Twist ends 'friendly' fight to run largest airline

Runner-up gets $19.9 million and a free ticket to ride.

SCOTT MAYEROWITZ The Associated Press

NEW YORK — The 14-month battle for control of American Airlines came down to two men who got their start there.

click image to enlarge

US Airways CEO Doug Parker, right, and American Airlines CEO Tom Horton pose at DFW International Airport on Thursday in Grapevine, Texas.

The Associated Press

When the airline filed for bankruptcy in November 2011, Tom Horton was simultaneously elevated to CEO. But from the minute he reached the top, a number of forces started converging against him. The airline’s unions didn’t trust him. Creditors questioned his plans.

The strongest opposition, however, soon came from his old friend Doug Parker. The two had worked side by side as financial analysts at American’s Fort Worth, Texas, headquarters in the 1980s, until Parker moved on to other airlines, eventually becoming CEO of rival US Airways.

Parker had spent the last five years looking to merge with another airline. With American in bankruptcy, he sprang into action.

By the end of the year, the 51-year-old Parker will be at the helm of a combined American and US Airways – the world’s largest airline. Horton, also 51, will serve as chairman for about a year and then depart the company he worked at for nearly a quarter century. For his efforts, he will receive $19.9 million in cash and stock as well as a lifetime of free first-class tickets on American for himself and his wife.

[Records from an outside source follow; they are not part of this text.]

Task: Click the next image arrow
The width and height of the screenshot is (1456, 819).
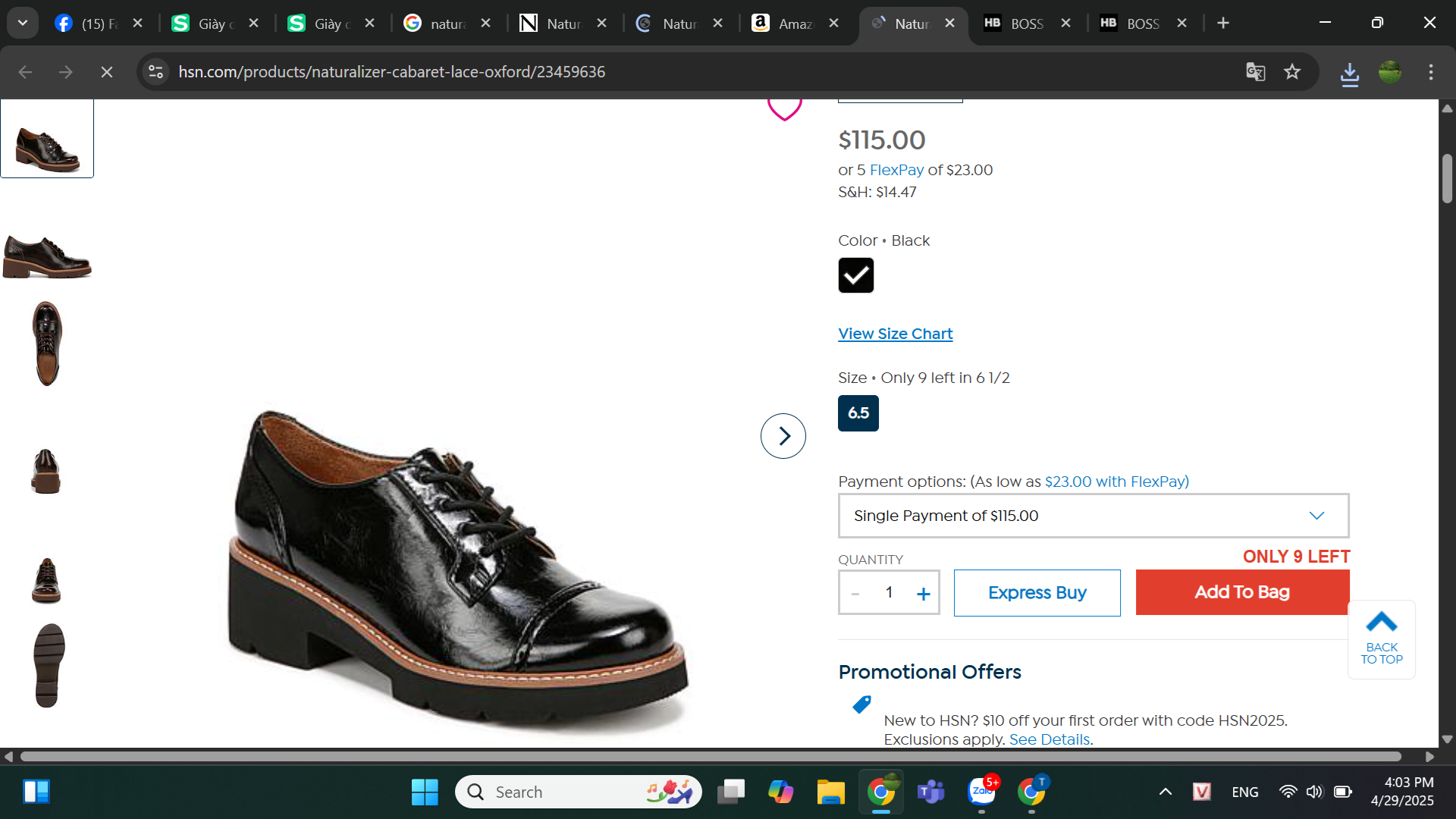Action: [x=783, y=436]
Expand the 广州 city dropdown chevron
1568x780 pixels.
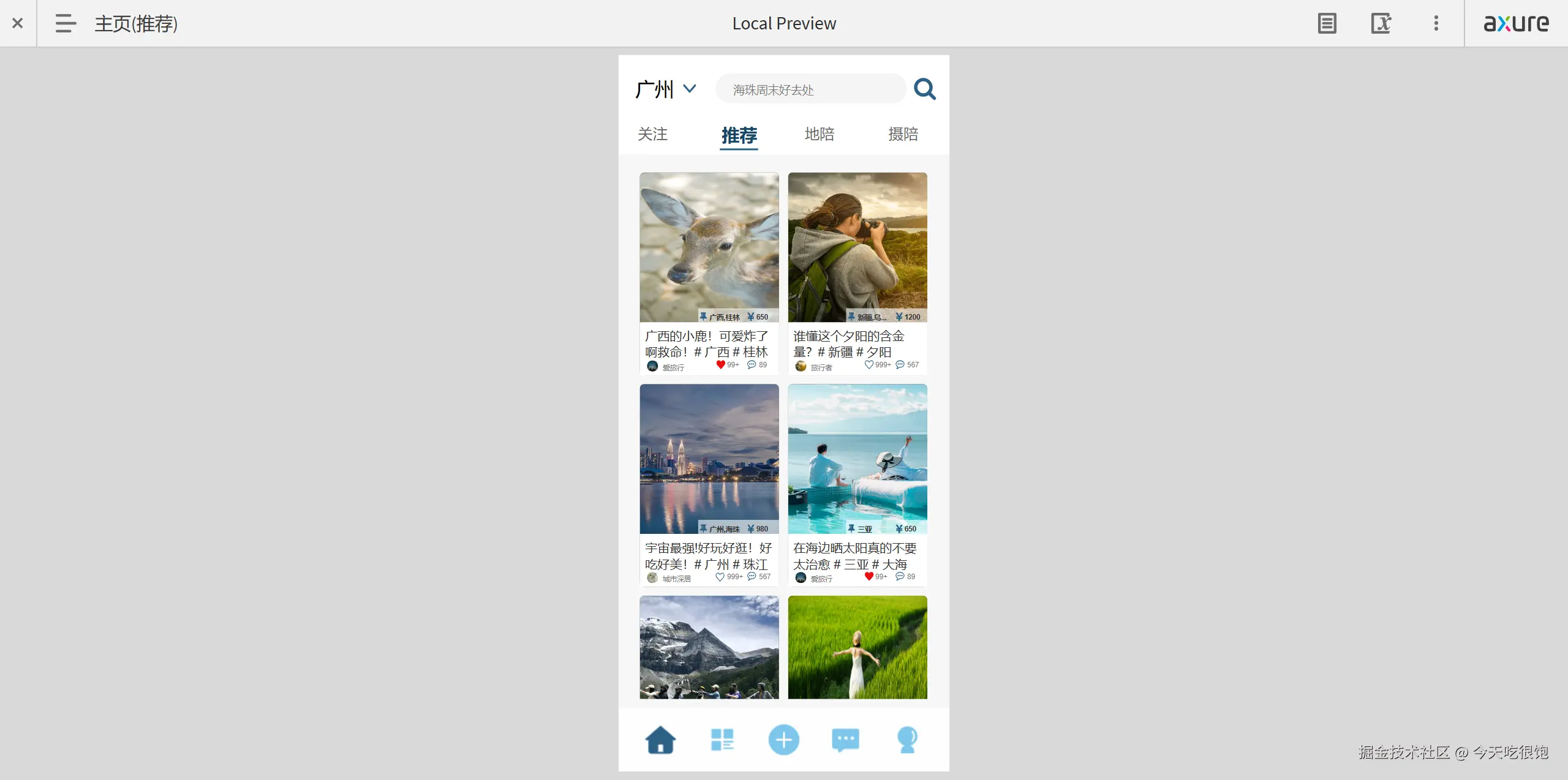pyautogui.click(x=690, y=89)
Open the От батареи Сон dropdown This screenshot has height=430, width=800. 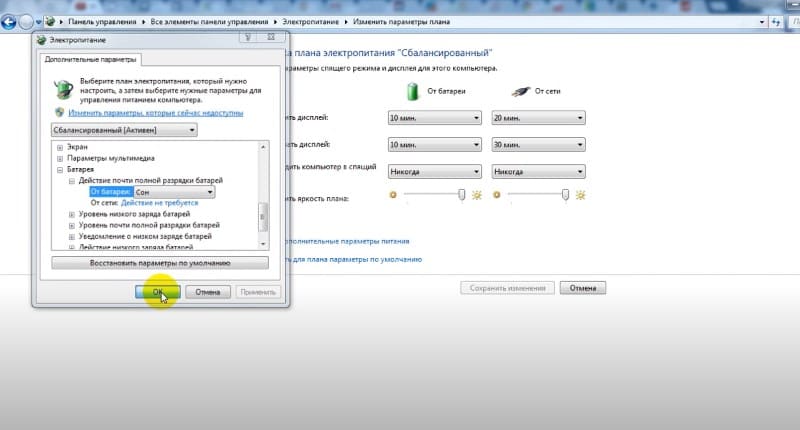click(173, 191)
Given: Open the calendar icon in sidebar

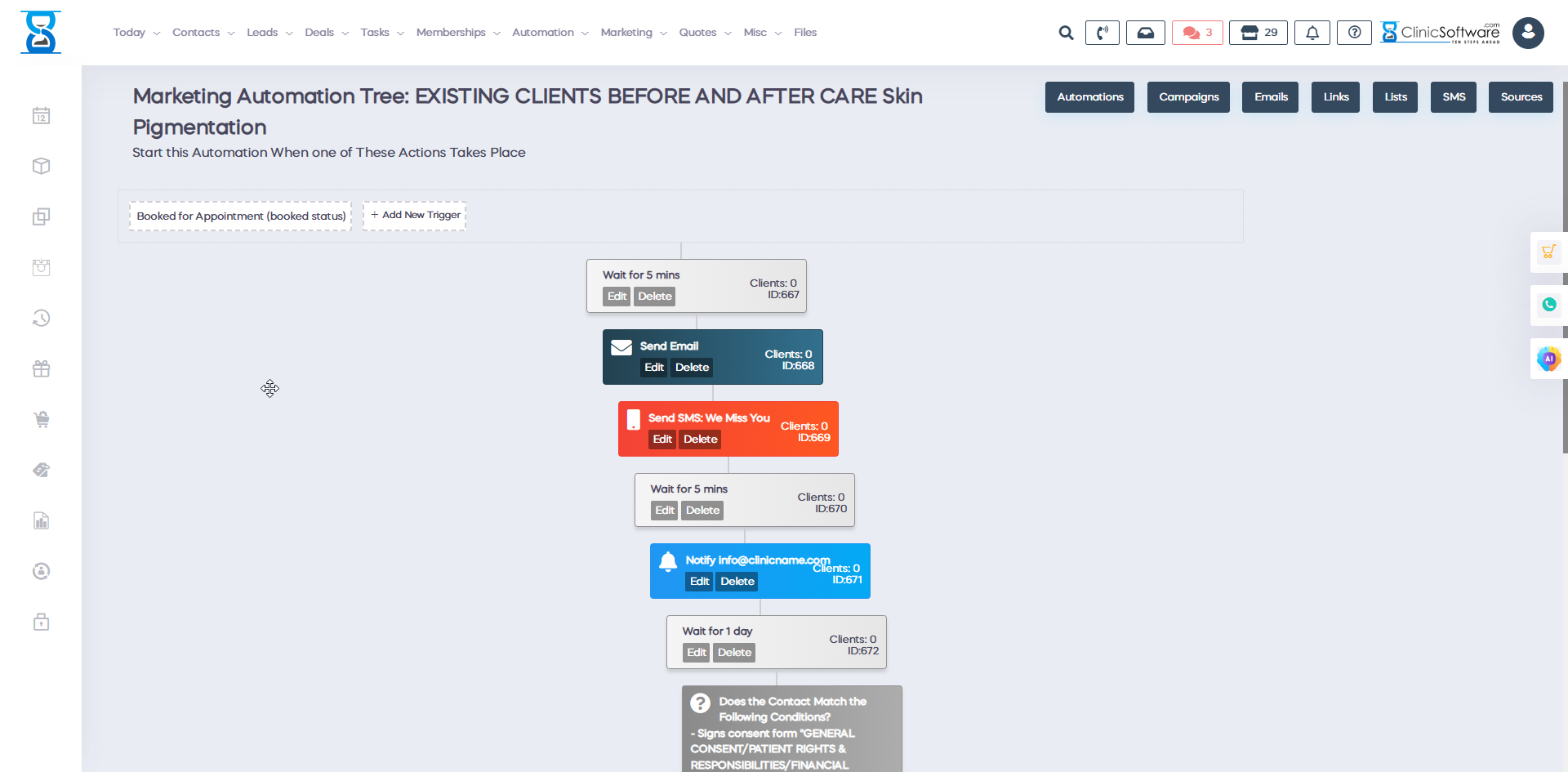Looking at the screenshot, I should point(42,116).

Parker and Horton have spent most of their lives in the airline business. But that’s where the similarities end.

Horton is a buttoned-up guy who loves long runs and starts each morning with a bowl of oatmeal and freshly cut Texas peaches. Parker, on the other hand, is easily the life of a party. He commands a room and fills his conversations with energy.

There was never going to be room for both at the top of American.

AT OPPOSITE ENDS OF MERGER

This is the story of how two old friends and former proteges of legendary American Airlines CEO Robert Crandall found themselves on opposite ends of what may be the last great airline merger in the U.S. Horton and Parker declined to comment but interviews with executives, union officials, lawyers and others connected to the deal outline how it was filled with tactical negotiations, clandestine meetings and gut-wrenching decisions. The prize: A chance to bring American back to its glory days.
Horton initially was safe in his job.

When American’s parent, AMR Corp., filed for bankruptcy five days after Thanksgiving in 2011, it did so from a unique position. It had lost more than $12 billion during the past decade but still had $4.1 billion in cash. That meant it didn’t need to borrow money to keep operating, and that gave Horton more autonomy and control over the company’s fate.

His first task was to get the airline to stop bleeding money. Aircraft leases and vendor agreements were quickly changed. The airline reviewed every part of its revenue and moved to cut labor expenses.
This was not the time to work out a merger, although Wall Street analysts were already speculating.

The official line became: American was open to a merger, but only after it emerged from bankruptcy protection. Horton’s preference was for American to remain an independent airline. The unspoken reason was that American wasn’t worth as much as executives hoped it would be later.

And that’s exactly why Parker wanted to move quickly, while he still had the upper hand and could pay significantly less. US Airways hadn’t signed new contracts with its unions in years. That was benefiting shareholders. Eventually, Parker would need to pay out large raises, which would weaken his position in any merger. Time was of the essence.

CREDITORS TAKE ACTIVE ROLE

In January 2012, Parker decided to shop around his idea for a merger on Wall Street and in Washington.